■ DOCUMENT SEGMENT:
○ ○ ○ ○
Frank Clair, the Canadian Football League (CFL) coach and architect of the powerhouse Ottawa Rough Riders of the 1960s and 70s died Sunday at the age of 87 in Sarasota, Florida, United States.

Nicknamed “The Professor” for his skills at recognising talent, teaching the game, and ability to get the most from players, Clair first came to Canada to coach the Toronto Argonauts in 1950 and ended his first CFL year with a Grey Cup championship; repeating with the Argos in 1952. He left the Argonauts following a salary dispute and ended up in Ottawa in 1956 where he took on the daunting task of reviving the Rough Riders team which were poorly run and disorganised. He led the team to an incredible 14 consecutive seasons of playoff appearances and three Grey Cups.

He retired from coaching following the 1969 Grey Cup to take over the general manager position. At that time, Clair led the CFL in seasons coached (19), regular-season victories (147), playoff seasons (17), consecutive playoff seasons (14), playoff victories (22), Grey Cup appearances (six) and Grey Cup victories (five). His winning ways continued as GM when Ottawa won the 1973 and 1976 Grey Cups. Nevertheless, he was let go in 1978 and Ottawa has not won a Grey Cup since.

According to the Ottawa Sun, former sports editor Jane O’Hara described Clair as a no-nonsense, to-the-point, type of gentleman who was short on smiles, but always seen coaching his team wearing a snap-brim fedora and standing poker-faced and erect on the sidelines.

He was inducted into the CFL Hall of Fame in 1981 as a builder and the Ottawa stadium (Frank Clair Stadium at Lansdowne Park) was renamed in his honour in 1993.
○ ○ ○ ○
■ INFORMATION PROVIDED:

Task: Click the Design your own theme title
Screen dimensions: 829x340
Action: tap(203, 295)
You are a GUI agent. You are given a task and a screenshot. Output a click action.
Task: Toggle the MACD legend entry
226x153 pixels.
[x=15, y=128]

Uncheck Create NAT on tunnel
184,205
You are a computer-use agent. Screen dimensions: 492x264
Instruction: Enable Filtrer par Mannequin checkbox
○ ○ ○ ○
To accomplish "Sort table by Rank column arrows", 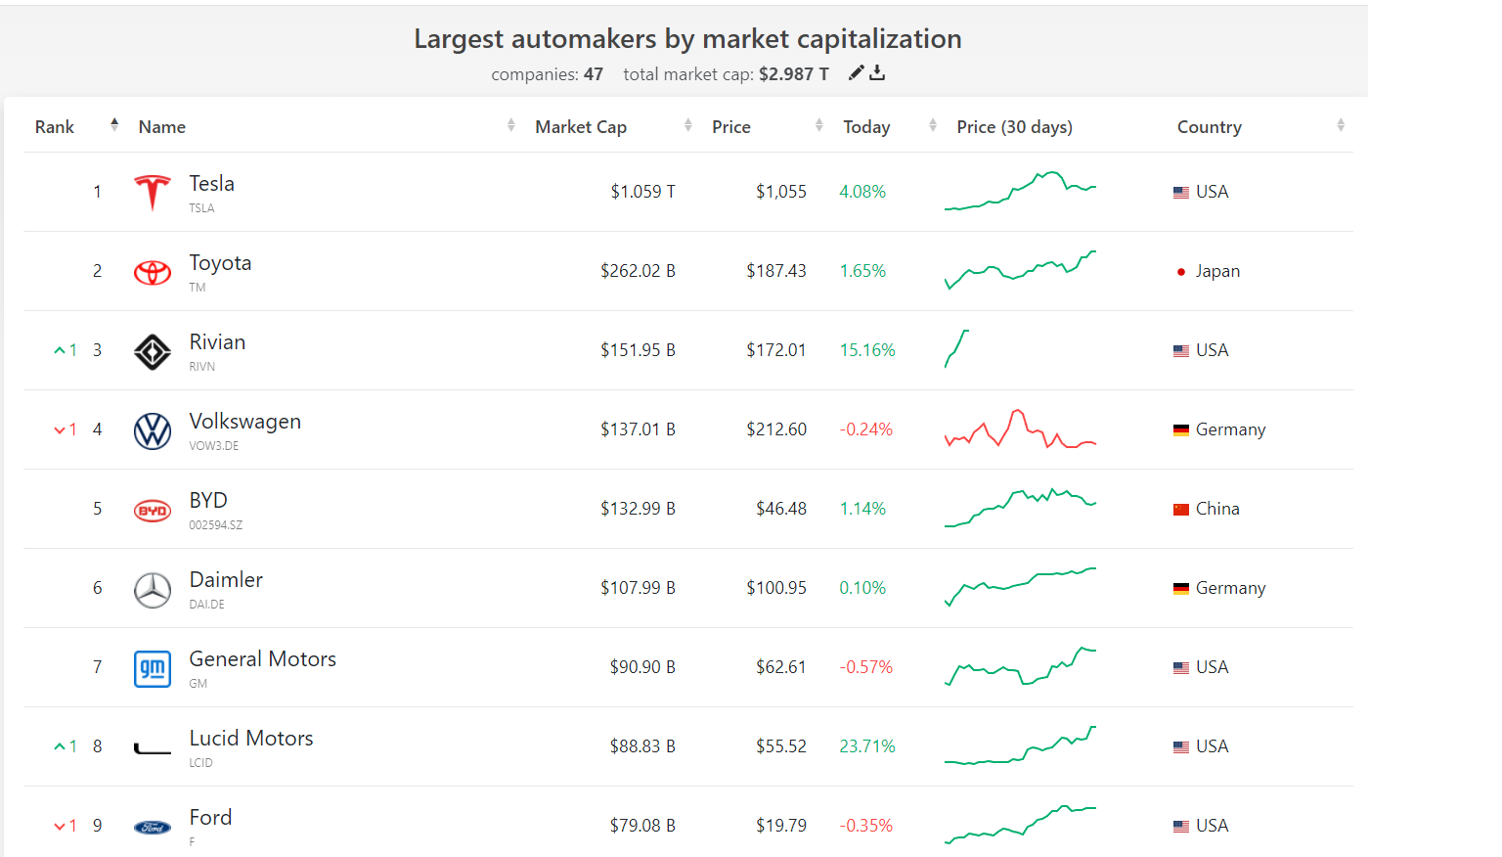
○ ○ ○ ○
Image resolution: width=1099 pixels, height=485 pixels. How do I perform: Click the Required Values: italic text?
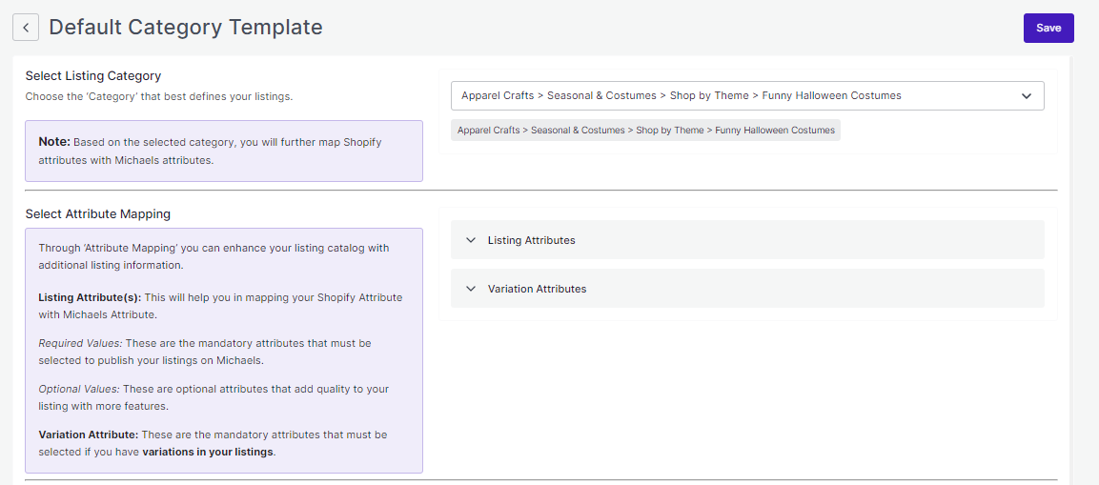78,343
○ ○ ○ ○
■ WORK INSTRUCTIONS:
Decide whether each statement agrees with the text about Frank Clair, answering yes or no and quoting the text's deciding words. 1. Clair won a Grey Cup in his first year coaching the Toronto Argonauts. 2. Ottawa has won a Grey Cup since Clair was let go in 1978. 3. The Ottawa stadium was renamed for Clair in 1981. The records are separate material from the text about Frank Clair.

■ RESPONSE BELOW:
1. Yes: "ended his first CFL year with a Grey Cup championship"
2. No: "he was let go in 1978 and Ottawa has not won a Grey Cup since"
3. No: "was renamed in his honour in 1993"